🤖 AI Summary
This work addresses the expressivity collapse in overparameterized, unstructured variational quantum circuits, which—despite their high representational capacity—induce function classes that degenerate into near-constant mappings due to universality properties of random matrices. This phenomenon underlies vanishing gradients and poor generalization. The paper introduces the concept of “simplicity bias” to unify the understanding of barren plateaus, limited expressivity, and generalization failure. Leveraging tools from random matrix theory and concentration of measure, the authors rigorously analyze the behavior of hypothesis classes induced by quantum circuits. They prove that unstructured circuits, with high probability, produce degenerate outputs on large datasets, whereas structured designs—such as those based on tensor networks—preserve output diversity and non-degenerate gradients, thereby mitigating expressivity collapse.
📝 Abstract
Over-parameterization is commonly used to increase the expressivity of variational quantum circuits (VQCs), yet deeper and more highly parameterized circuits often exhibit poor trainability and limited generalization. In this work, we provide a theoretical explanation for this phenomenon from a function-class perspective. We show that sufficiently expressive, unstructured variational ansatze enter a Haar-like universality class in which both observable expectation values and parameter gradients concentrate exponentially with system size. As a consequence, the hypothesis class induced by such circuits collapses with high probability to a narrow family of near-constant functions, a phenomenon we term simplicity bias, with barren plateaus arising as a consequence rather than the root cause. Using tools from random matrix theory and concentration of measure, we rigorously characterize this universality class and establish uniform hypothesis-class collapse over finite datasets.
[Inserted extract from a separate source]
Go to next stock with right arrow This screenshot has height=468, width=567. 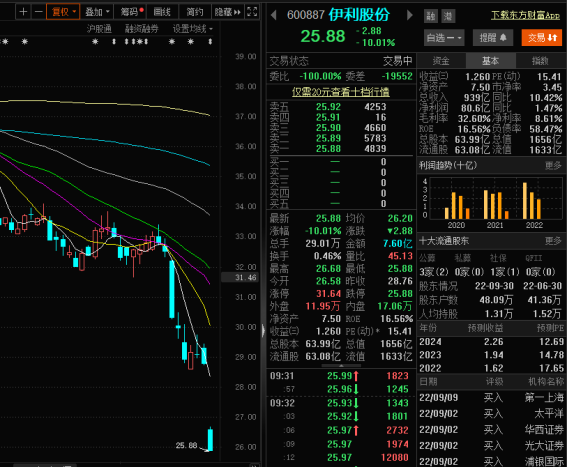[x=409, y=15]
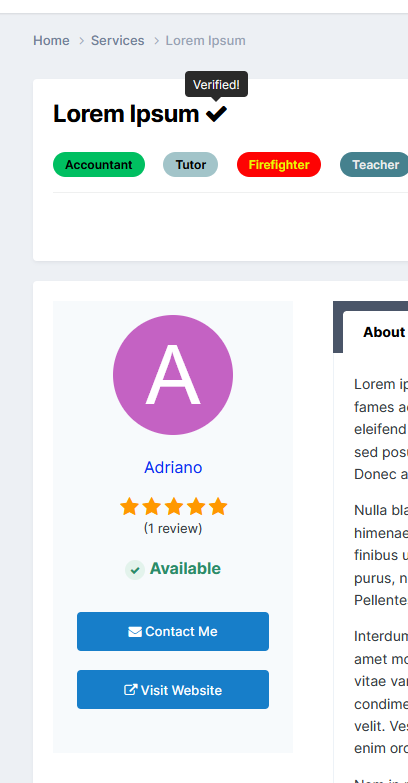Click the Available status label
This screenshot has height=783, width=408.
point(185,569)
We further show that this collapse is not unavoidable: tensor-structured VQCs, including tensor-network-based and tensor-hypernetwork parameterizations, lie outside the Haar-like universality class. By restricting the accessible unitary ensemble through bounded tensor rank or bond dimension, these architectures prevent concentration of measure, preserve output variability for local observables, and retain non-degenerate gradient signals even in over-parameterized regimes. Together, our results unify barren plateaus, expressivity limits, and generalization collapse under a single structural mechanism rooted in random-matrix universality, highlighting the central role of architectural inductive bias in variational quantum algorithms.